**Goal of the exercise**
Resume the news report below about the "another knock at midnight" church event, carrying it on from its final sentence.

(Beginning of Selected text)

She mentioned insurrectionists storming the Capitol a year ago, the 2020 death of George Floyd at the hands of police and the murder of Ahmaud Arbery. She also spoke about the suppression of voter rights and people languishing in prison who are either innocent or have harsh sentences.

In King's speech, he said more people than ever were believers who attended church. Now, it's the opposite: "It looks like midnight, even in the body of Christ," Gould said.

"Maybe sometime we've been targeting the wrong people," she said. "We've been trying to appeal to the moral compasses, if they had one, of some political figures on both sides of the aisle. This isn't a partisan statement."

But maybe "another knock at midnight" is God seeking churches to respond, she said, "so the people who live in our communities could be liberated and released."

"I believe that Dr. King, if he was here today, would agree that the church at large has been silent for too long. It's another knock at midnight. Last year it was the insurrection. Just a few days ago, it was people on both sides of the aisle who decided (Missourians) didn't want voters' rights passed."

Almost two dozen people attended the event, which was also livestreamed. The theme was "Darkness cannot drive out darkness, only light can do that!"

(End of Selected text)
(Beginning of Information shown)

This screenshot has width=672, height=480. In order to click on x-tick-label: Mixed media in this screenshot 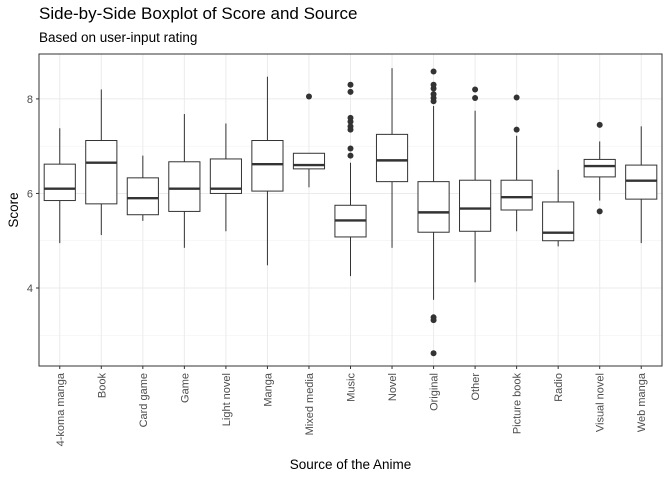, I will do `click(310, 404)`.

(End of Information shown)

**Answer space**
"We are in midnight," Gould said. "But when people of God get together, things start to happen."

Gould said she and 24 colleagues are on the 11th day of a hunger strike to support voting rights. She asked attendees to pray for her and the others.

Gould is a native of Alabama, where her mother, Carrie Jefferson, was a voting rights activist.

Prior to Missouri Faith Voices, she served as pastor of Quinn Chapel for nine years.

Next month, she'll start a new chapter of her life as the senior strategist at the Washington, D.C., office of Faith in Action, a national network of faith-based community organizations.

Also at the service, the Rev. W.T. Edmonson presented Gould with the annual Drum Major for Justice Award.

Caden Wilson was honored with the Young Drum Major certificate for his dedication and enthusiasm in playing drums at the church every Sunday.